JAYAPURA, SUARAPAPUA.com— Aliansi Mahasiswa Papua (AMP, Aliansi Mahasiswa Pegunungan Tengah Papua Indonesia (AMPTPI) dan Fron Rakyat Indonesia West Papua (FRI-WP) gelar aksi memperingati New York Agreement pada 15 Agustus 2024 di depan Kedubes Amerika Serikat dan Istana Negara di Jakarta Pusat.
Aksi tersebut diawali di depan Kedubes Amerika, lalu long march ke Istana Arjuna, kemudian massa aksi dihadang aparat keamanan sehingga massa tertahan di patung kuda Jakarta Pusat
Ketua Aliansi Mahasiswa Papua Jeno Dogomo mengatakan New York Agreement yang dilakukan Amerika, Indonesia, Belanda dan PBB itu adalah perjanjian ilegal di atas tanah West Papua.
“Sebab kesepakan yang dilakukan Amerika, Indonesia, Belanda dan PBB tanpa melibatkan orang Papua yang memilik tanah Papua. Mereka mengatur dan sepakati perjanjian yang mengatur masa depan nasib orang Papua, tetapi dikatan ilegal karena tidak melibatkan satupun perwakilan rakyat Papua. Dalam implementasinya yang seharusnya menggunakan mekanisme one man one vote, tetapi disederhanakan dan diubah seenaknya oleh Indonesia menjadi musyawarah mufakat.”

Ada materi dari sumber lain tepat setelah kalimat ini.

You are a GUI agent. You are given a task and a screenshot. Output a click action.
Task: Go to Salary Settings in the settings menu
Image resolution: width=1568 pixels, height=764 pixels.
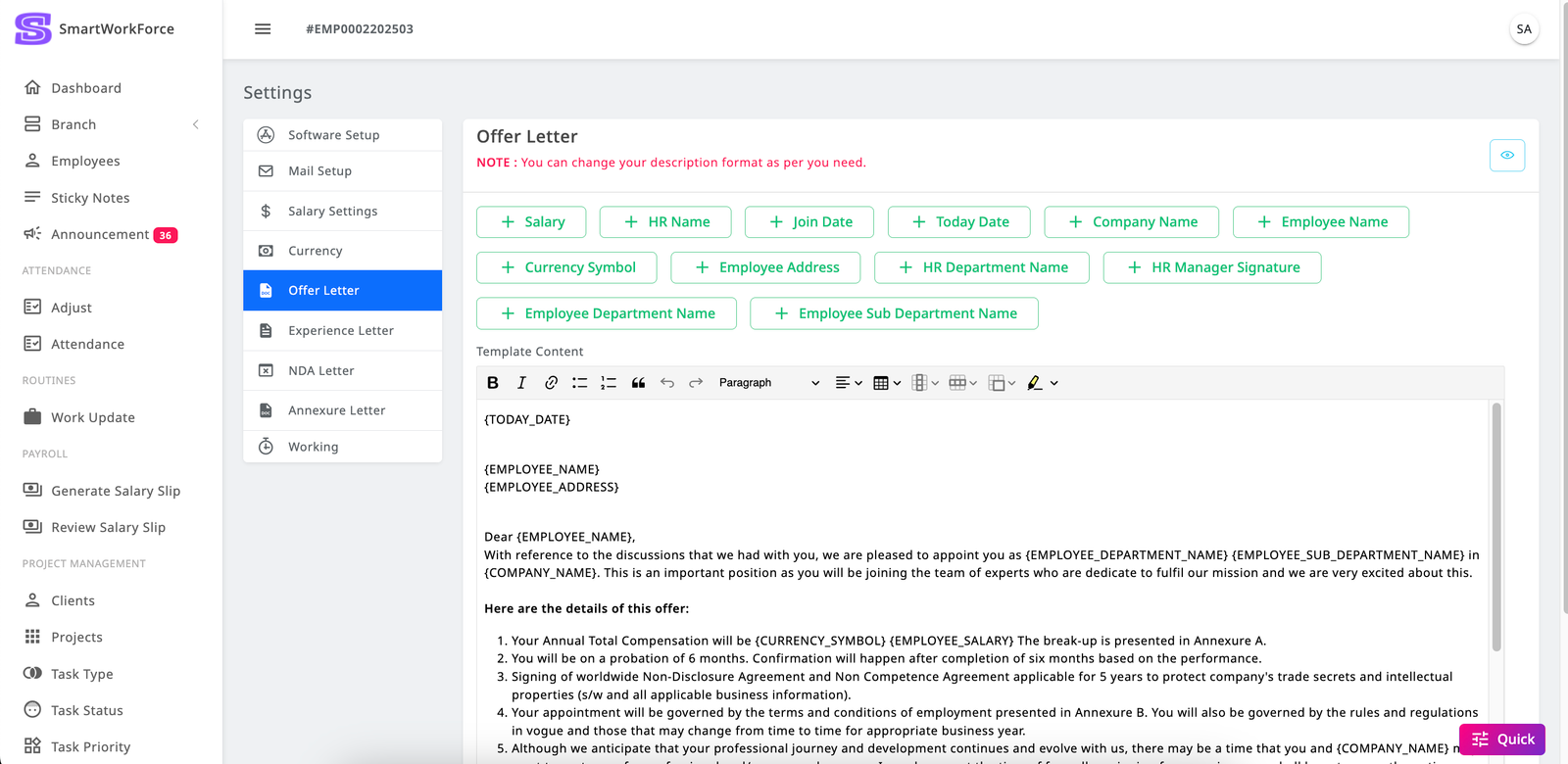pos(332,212)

“Indonesia seharusnya mempersiapkan kemerdekaan Papua dengan dana 25 US dollar yang diberikan melalui Bank Asia selama 25 tahun, tetapi Indonesia malah menggunakan dana tersebut untuk melakukan operasi militer dan penumpasan gerakan perjuangan Papua yang mengisahkan banyak sekali korban.”
“Dalam proses pelaksanaan penentuan pendapat rakyat (PEPERA) di mana dilakukan dibawah teror intimidasi, manipulatif, bahkan pembunuhan untuk memenangkannya. Oleh karena alasan – alasan tersebut maka New York Agreement kami katakan ilegal,” kata Dogomo.

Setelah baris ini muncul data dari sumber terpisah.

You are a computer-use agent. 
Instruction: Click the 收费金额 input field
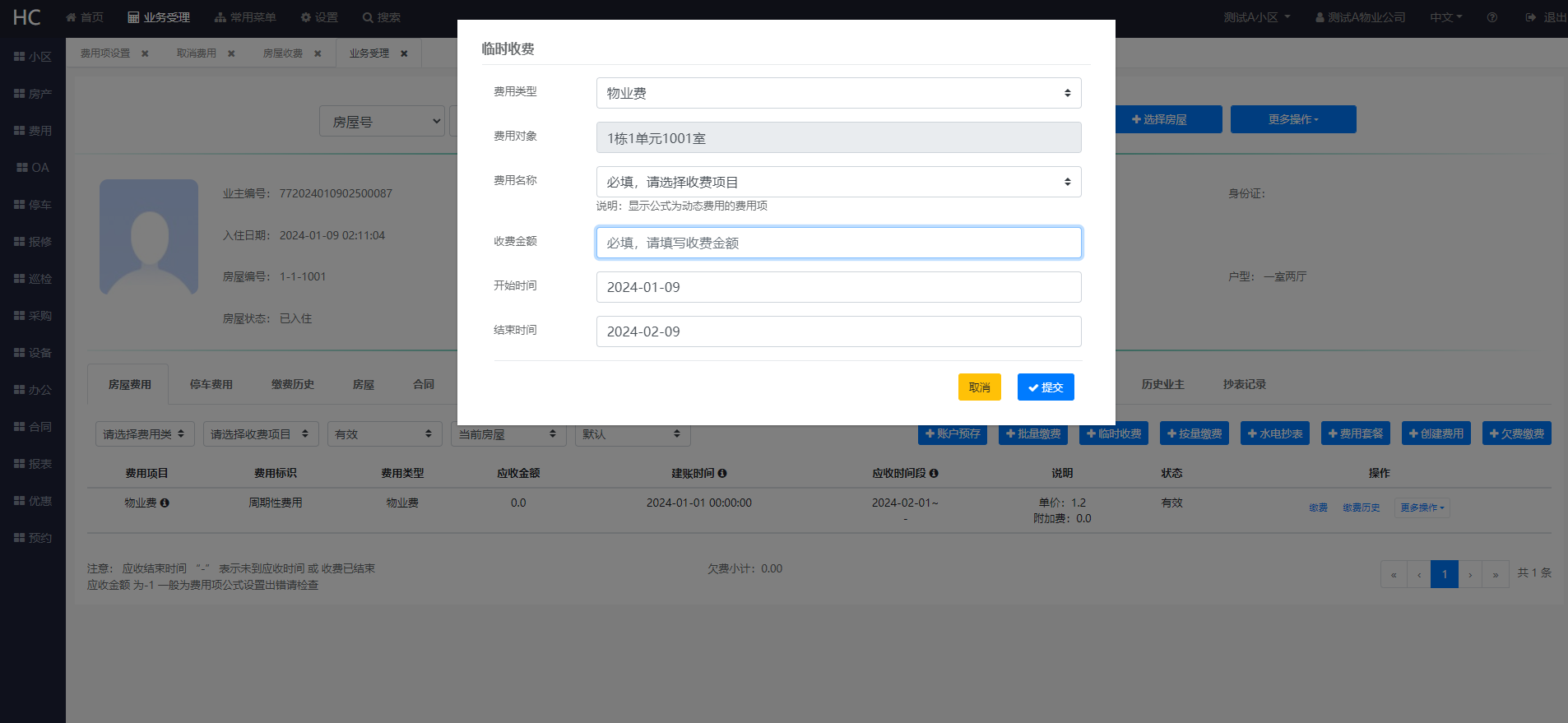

Selain aksi memperingati New York Agreement, pihaknya juga peringati praktek rasisme yang negara lakukan secara struktural dan berkelanjutan hingga hari Ini.

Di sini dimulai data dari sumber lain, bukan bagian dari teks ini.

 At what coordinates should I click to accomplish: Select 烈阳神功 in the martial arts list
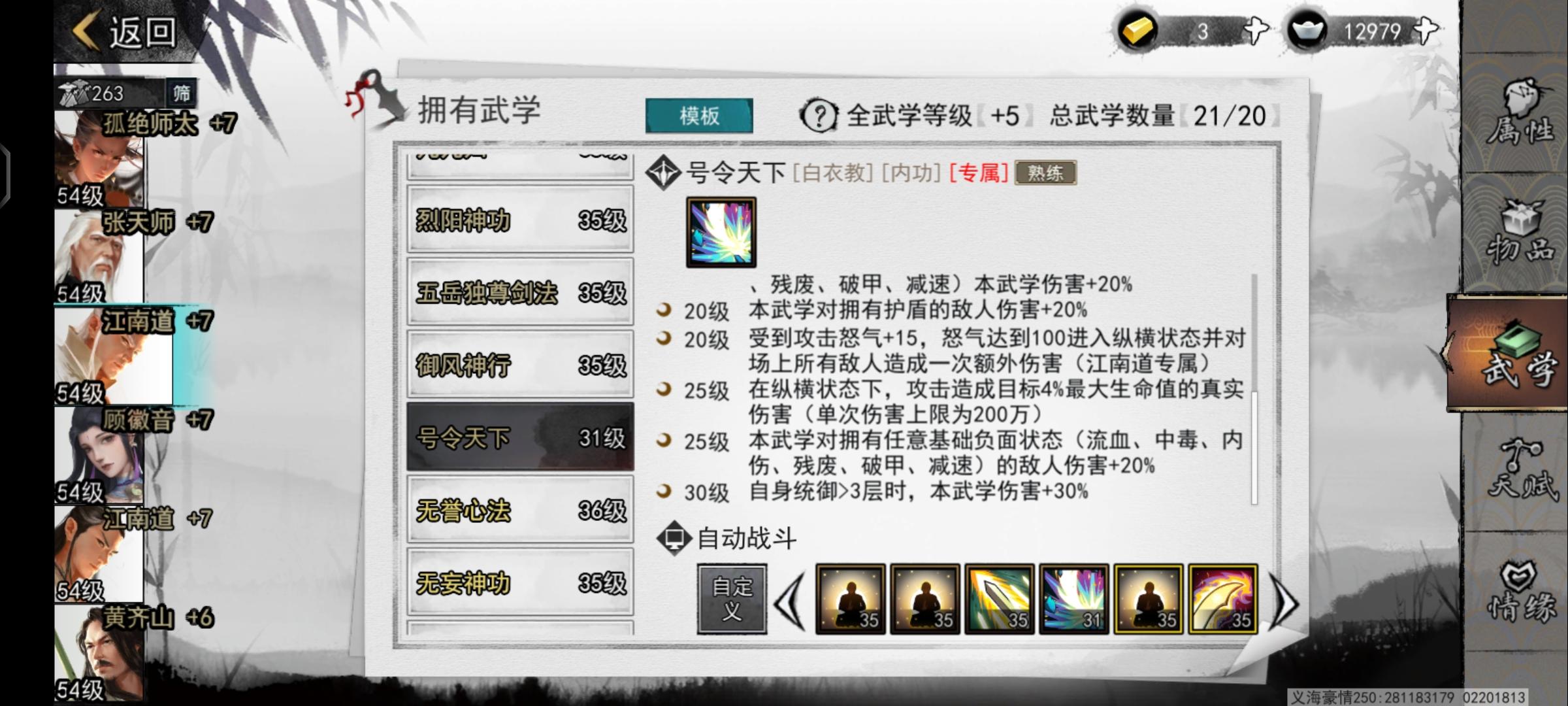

Niko Zol, salah satu mahasiswa Papua dalam orasinya mengatakan bukti paling kelihatan adalah rasisme yang tumbuh subur ketika ujaran rasis ‘Monyet’ yang disampaikan oknum anggota TNI dan Ormas reaksioner terhadap mahasiswa Papua di Surabaya.
“Hal ini membuktikan bahwa rasisme adalah anak kandung penindasan dan kolonialisme yang dipelihara negara Indonesia demi mempertahankan pendudukan dan penjajahannya di tanah Papua,” kaya Zol.
Indonesia baru saya merayakan Hut kemerdekaan pada 17 Agustus 2024, namun penindasan Indonesia terhadap bangsa Papua masih terus terjadi bahkan semakin masif hari-hari Ini.
“Oleh sebab itu satu-satunya alternatif untuk menyelesaikan problem sejarah yang manipulatif serta rasisme yang struktural ini adalah dengan memberikan hak penentuan nasib sendiri bagi bangsa West Papua untuk menentukan hidup masa depan di tanahnya sendiri.”
“Sebagai manusia Papua yang lebih adil secara sosial, sejahtera secara ekonomi, mandiri secara budaya, dan demokratis secara politik,” pungkas Zol.